[Stored records]
################

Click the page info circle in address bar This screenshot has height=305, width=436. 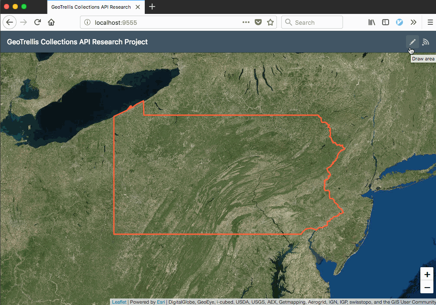point(87,22)
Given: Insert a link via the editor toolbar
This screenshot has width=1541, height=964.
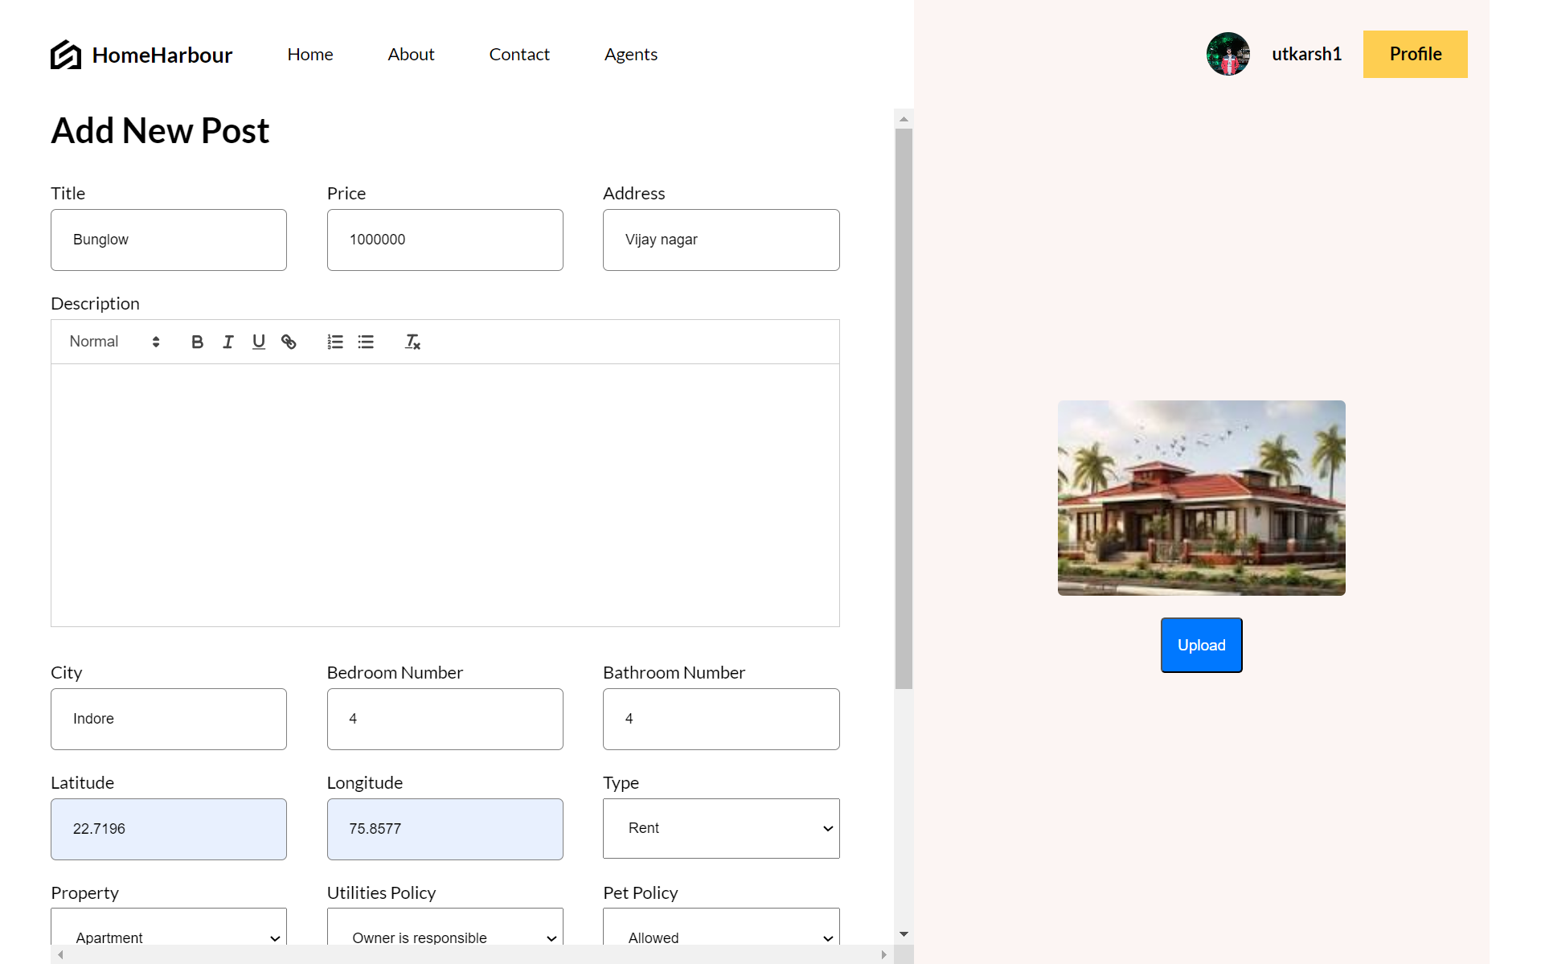Looking at the screenshot, I should 289,342.
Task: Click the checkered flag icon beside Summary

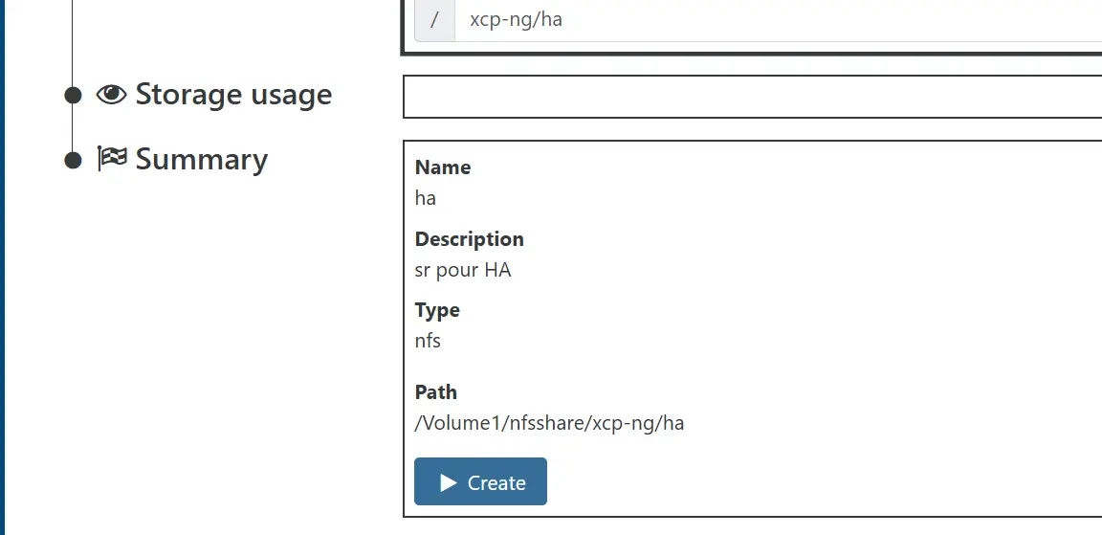Action: coord(111,159)
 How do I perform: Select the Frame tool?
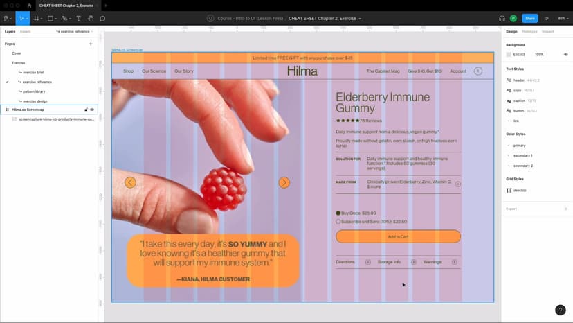click(37, 18)
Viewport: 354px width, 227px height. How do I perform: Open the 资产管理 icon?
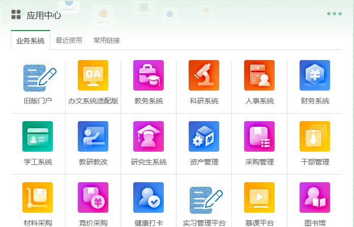[204, 136]
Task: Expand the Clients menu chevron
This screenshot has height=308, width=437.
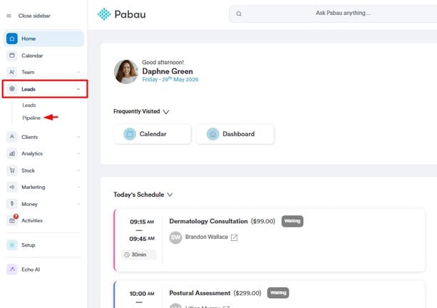Action: (x=78, y=137)
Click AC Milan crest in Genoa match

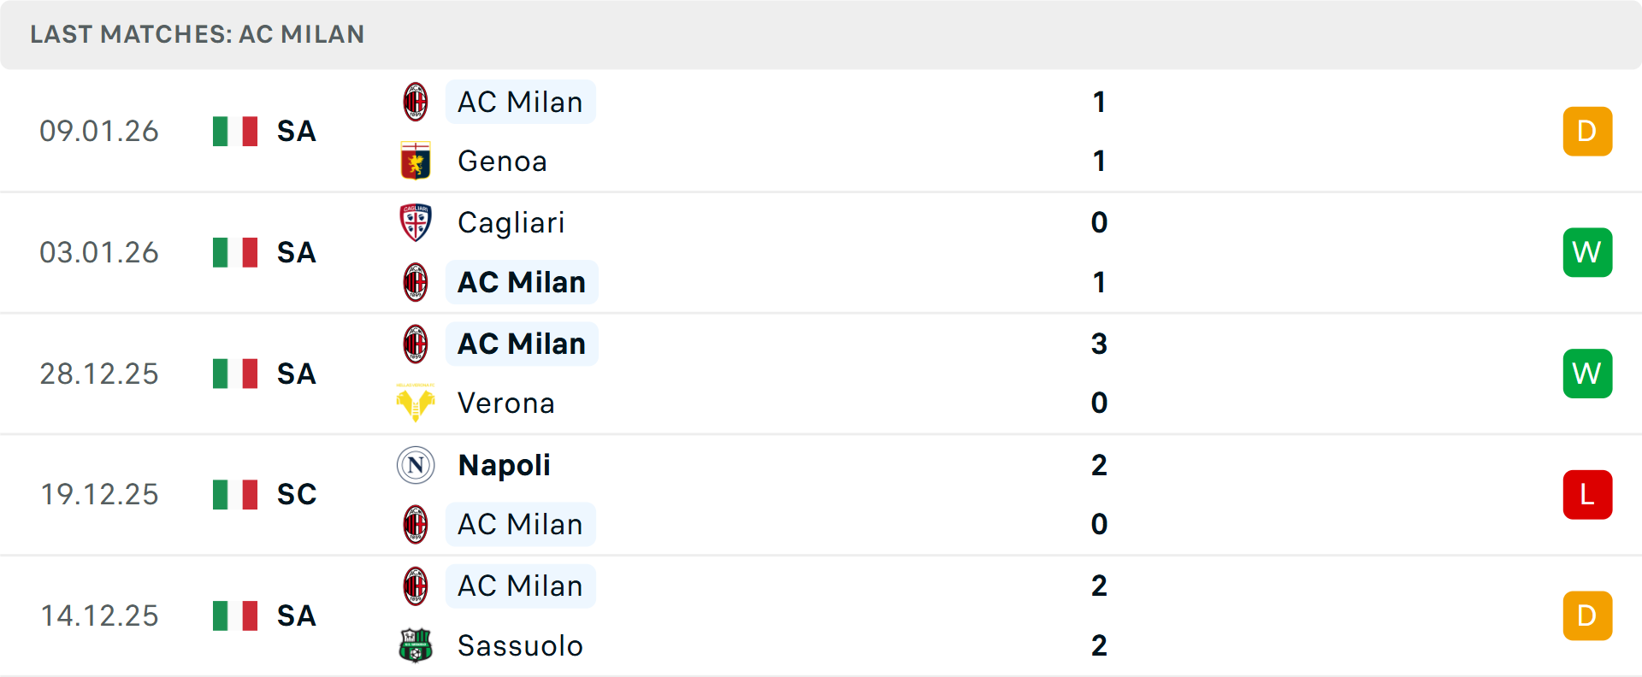pos(416,102)
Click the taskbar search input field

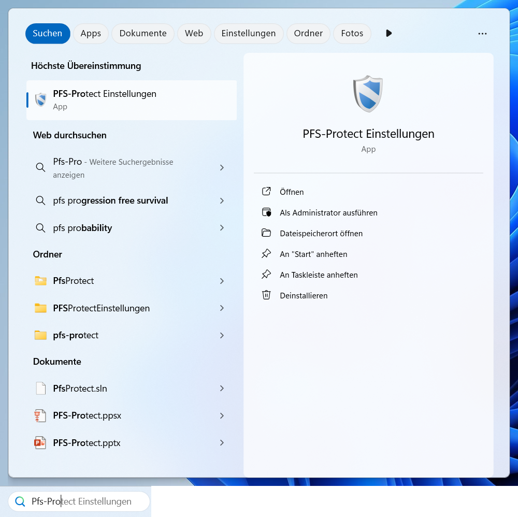83,501
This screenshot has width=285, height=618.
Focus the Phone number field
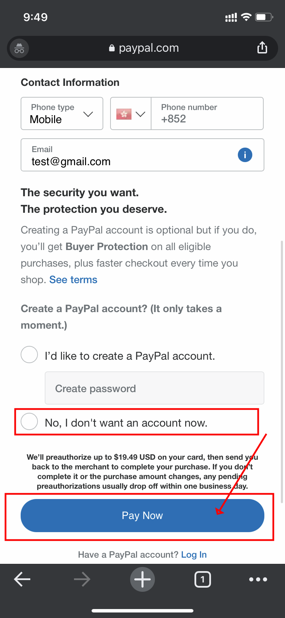point(207,113)
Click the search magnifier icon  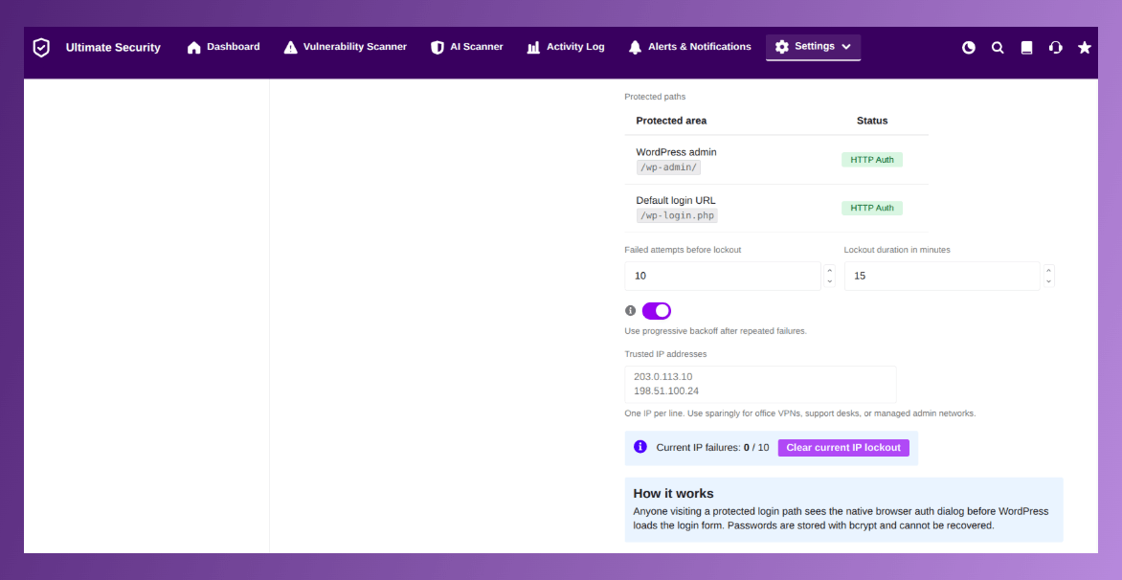click(998, 48)

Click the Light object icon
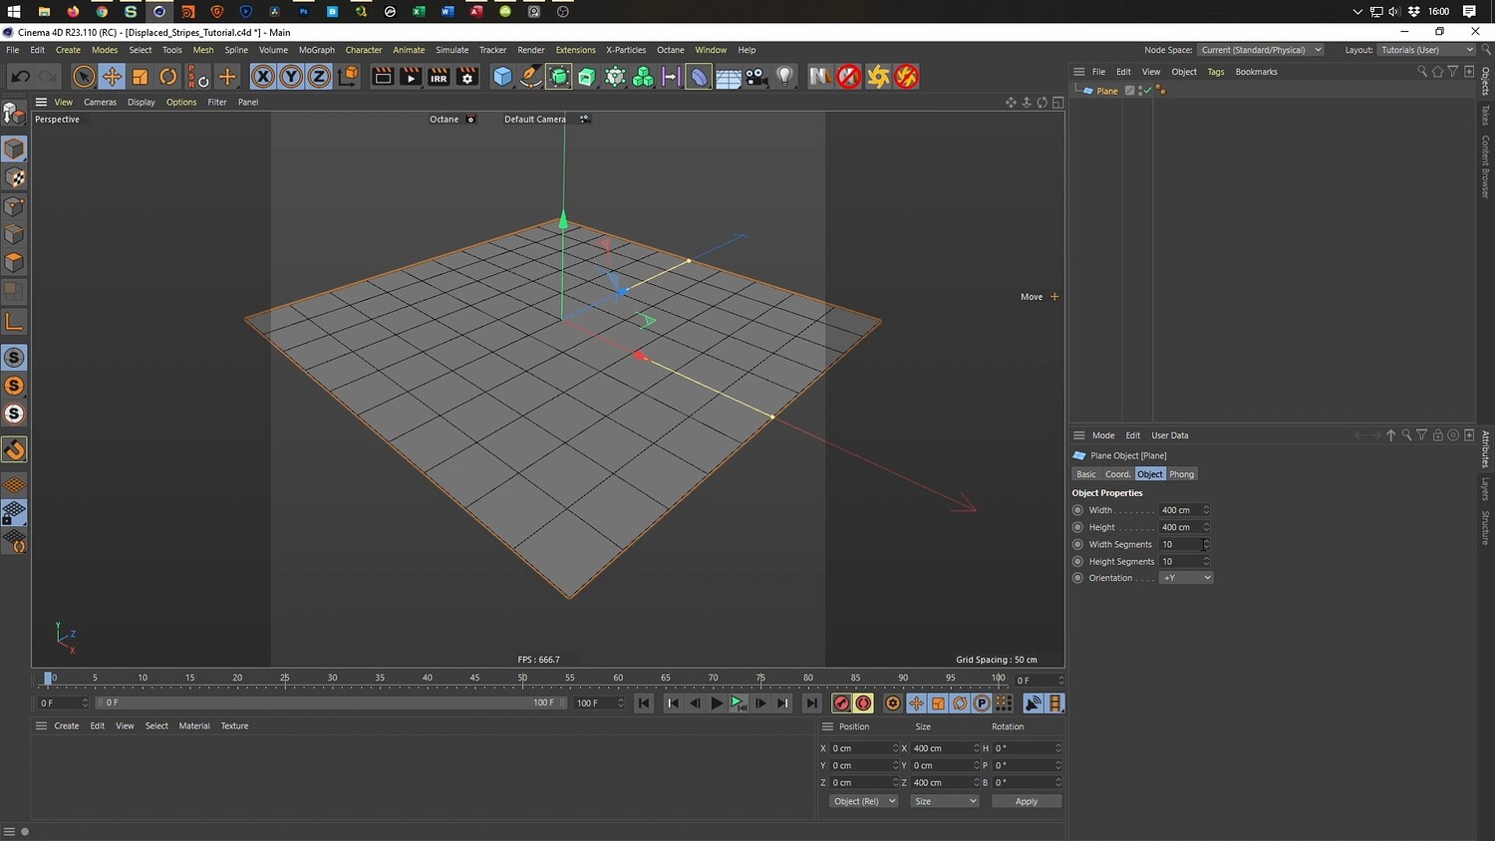785,77
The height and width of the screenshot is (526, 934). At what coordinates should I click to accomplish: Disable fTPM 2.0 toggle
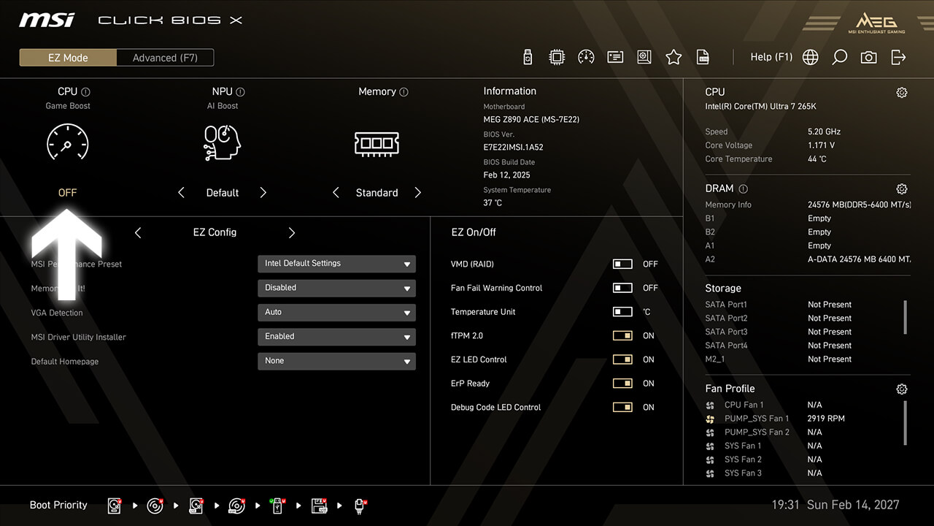(622, 336)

################

- WHAT THE EXERCISE ASKS -
Please set down, exactly and with nothing added, the lines from the line with "The height and" to the end of the entries above, omitting pictures.

- YOUR RESPONSE -
The height and width of the screenshot is (526, 934). At what coordinates should I click to accomplish: Disable fTPM 2.0 toggle
(622, 336)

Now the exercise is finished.